これって、私にスパイ疑惑的な何かがかかってるってこと?うそ、最推しの幸せを応援こそすれ、不利益を与えるつもりなんて毛頭ないよ。
「ルカの生い立ちに詳しいなら、俺のことももう知っていますよね?」
セドリックの微笑みがいつものの柔和なものから、どこか酷薄なものに変わった。
私はどう答えて良いか分からずに言葉に詰まった。
「沈黙は肯定と捉えます。俺のことを知っているなら、これは何だと思います?」
セドリックはポケットから小さなガラスの小瓶を取り出した。無色透明な液体が入っている。
「セディ!!」
ルカリオが何かに気づき声を荒げた。
何?セドリックの職業柄考えると、自白剤?もしくは……毒?
情報を得る?それとも邪魔者を消す?私、今死ぬの?
予想を大幅に超える展開に、さすがの私も青ざめた。
「セディ、そこまでしなくても!シェリルはまだ学生だぞ!」
ルカリオが私を庇ってくれてる。ああ、尊い。死んでもいいかも……って今は洒落になんないか。はあ、今のこの世界も、家族も大好きだったんだけどな~。

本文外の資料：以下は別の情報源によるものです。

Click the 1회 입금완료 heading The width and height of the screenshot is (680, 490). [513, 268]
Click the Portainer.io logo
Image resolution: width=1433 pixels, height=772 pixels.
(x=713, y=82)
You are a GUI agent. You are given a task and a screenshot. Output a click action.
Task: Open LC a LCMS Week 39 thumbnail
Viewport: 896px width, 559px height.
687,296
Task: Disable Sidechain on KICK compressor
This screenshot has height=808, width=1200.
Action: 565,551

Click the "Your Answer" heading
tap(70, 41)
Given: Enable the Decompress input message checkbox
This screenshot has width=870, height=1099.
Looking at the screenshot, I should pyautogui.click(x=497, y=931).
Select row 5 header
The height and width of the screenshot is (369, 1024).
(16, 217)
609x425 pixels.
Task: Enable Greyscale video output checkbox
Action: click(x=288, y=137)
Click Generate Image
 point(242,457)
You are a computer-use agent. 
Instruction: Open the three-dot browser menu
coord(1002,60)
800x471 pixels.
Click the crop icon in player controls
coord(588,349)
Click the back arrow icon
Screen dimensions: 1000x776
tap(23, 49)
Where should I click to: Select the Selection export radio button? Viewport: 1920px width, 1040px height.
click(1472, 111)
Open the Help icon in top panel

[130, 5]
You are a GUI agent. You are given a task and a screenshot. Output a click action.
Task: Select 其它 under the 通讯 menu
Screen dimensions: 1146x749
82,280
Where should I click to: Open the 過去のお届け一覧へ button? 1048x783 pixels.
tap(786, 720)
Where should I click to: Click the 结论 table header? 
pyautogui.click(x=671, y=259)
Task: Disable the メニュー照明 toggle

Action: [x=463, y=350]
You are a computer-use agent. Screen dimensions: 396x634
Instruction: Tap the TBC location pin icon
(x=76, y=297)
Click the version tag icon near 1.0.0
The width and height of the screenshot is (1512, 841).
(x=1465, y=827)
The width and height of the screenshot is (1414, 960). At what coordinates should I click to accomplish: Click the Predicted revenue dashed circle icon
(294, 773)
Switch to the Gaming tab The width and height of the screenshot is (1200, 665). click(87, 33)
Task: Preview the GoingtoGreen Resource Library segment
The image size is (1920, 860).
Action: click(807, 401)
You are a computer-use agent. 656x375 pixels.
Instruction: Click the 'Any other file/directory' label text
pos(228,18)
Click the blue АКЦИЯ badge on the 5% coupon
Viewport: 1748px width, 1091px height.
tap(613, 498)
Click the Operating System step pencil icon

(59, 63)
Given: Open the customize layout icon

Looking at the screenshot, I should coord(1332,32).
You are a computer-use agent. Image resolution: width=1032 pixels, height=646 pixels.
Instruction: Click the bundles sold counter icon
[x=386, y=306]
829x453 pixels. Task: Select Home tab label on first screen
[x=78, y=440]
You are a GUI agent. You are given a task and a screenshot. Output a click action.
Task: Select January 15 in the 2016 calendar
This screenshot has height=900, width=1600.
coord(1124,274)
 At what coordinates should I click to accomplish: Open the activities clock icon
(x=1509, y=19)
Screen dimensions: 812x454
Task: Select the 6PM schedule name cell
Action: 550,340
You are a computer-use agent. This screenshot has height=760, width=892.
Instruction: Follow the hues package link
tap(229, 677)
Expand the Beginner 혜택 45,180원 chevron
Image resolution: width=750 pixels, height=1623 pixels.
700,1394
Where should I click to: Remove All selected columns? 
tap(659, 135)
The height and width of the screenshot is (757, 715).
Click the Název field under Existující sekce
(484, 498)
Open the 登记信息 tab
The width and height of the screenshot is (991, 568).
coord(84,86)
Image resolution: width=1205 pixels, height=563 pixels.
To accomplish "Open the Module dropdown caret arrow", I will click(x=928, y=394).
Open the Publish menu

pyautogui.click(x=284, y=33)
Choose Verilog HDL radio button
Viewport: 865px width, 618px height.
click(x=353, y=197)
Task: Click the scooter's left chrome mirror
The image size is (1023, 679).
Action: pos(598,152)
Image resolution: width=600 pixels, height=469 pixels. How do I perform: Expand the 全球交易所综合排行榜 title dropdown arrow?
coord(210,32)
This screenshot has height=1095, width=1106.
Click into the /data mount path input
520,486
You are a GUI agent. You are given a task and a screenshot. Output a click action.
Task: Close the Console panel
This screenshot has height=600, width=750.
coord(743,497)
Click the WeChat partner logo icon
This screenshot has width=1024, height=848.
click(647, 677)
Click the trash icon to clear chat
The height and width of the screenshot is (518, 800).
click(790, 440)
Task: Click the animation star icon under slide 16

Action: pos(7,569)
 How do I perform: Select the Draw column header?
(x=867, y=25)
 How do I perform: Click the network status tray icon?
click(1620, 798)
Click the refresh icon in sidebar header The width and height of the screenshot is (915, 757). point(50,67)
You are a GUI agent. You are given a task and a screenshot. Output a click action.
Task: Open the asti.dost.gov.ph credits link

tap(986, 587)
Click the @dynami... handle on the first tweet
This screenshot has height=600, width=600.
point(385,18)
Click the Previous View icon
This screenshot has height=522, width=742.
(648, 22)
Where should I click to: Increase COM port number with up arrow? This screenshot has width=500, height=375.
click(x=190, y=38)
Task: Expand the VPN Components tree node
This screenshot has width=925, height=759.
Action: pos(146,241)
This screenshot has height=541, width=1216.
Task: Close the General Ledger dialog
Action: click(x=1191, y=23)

何か調子にのっちゃったのかな。
モブなのに、一時の夢を見てごめんなさい。
「お気に障ったのならすみません。家族は何も関係がないので、罰するなら私だけにして下さい。それから、私は特に誰かを害するつもりも陥れるつもりもありません。大変おこがましいのですが、ただただセドリック先輩とルカリオ先輩の幸せを願っております。もし許されるのなら、最期は先輩たちの手で一思いにお願いします」
項垂れた私に、ルカリオだけでなくセドリックまでぎょっとする。
「ちょっ、ちょっと待ってください。どこまで話を飛躍させているのですか。そもそも今、あなたは何の罪で裁かれるつもりだったのですか?」
「えっ、何かは分かりませんが、私がいるとお二人にとって都合が悪いのかな~って。あと、何か不敬なことをしでかしてしまったのかと」
「都合が悪いって、それだけで覚悟を決めたの?」
ルカリオが真っ青な顔をして、私の座る椅子の傍までやって来た。
「はい。お二人の幸せが、私にとって一番なので」
そこは若干鼻息荒く推しておく。
「君って子は」
ルカリオは跪いて私の手を握り、ハァとため息を吐く。
「すみません、少し脅かすだけのつもりだったんです。あなたの秘密を知りたくて。ただ、それほど覚悟を決めているなら、いっそ洗いざらい話してください。あなたに危害を加えるつもりはありません。そのことに関しては、剣に誓います」
『剣に誓う』それは、騎士として最上級の誓いだ。それを破ることは、騎士の道を完全に絶つことに等しい。
「俺も、剣に誓って君を傷つけない」
手を握られたままその位置から上目遣いで見られると、むしろ息の根が止まりそうなのですが!ああ、美の暴力再び!
「さあ、ゆっくりでいいですから話してください。俺達は味方ですよ」
今度はセドリックが私の椅子の横に立ち、背もたれに手を置いて耳元で囁いた。
はああ。だめだ、耳が幸せすぎて死ぬ。私の顔は熟れたトマト以上に赤いだろう。
私の脳はもう正常な判断が下せず、とりあえず全て話したくなってしまう。でも、どこから話そう。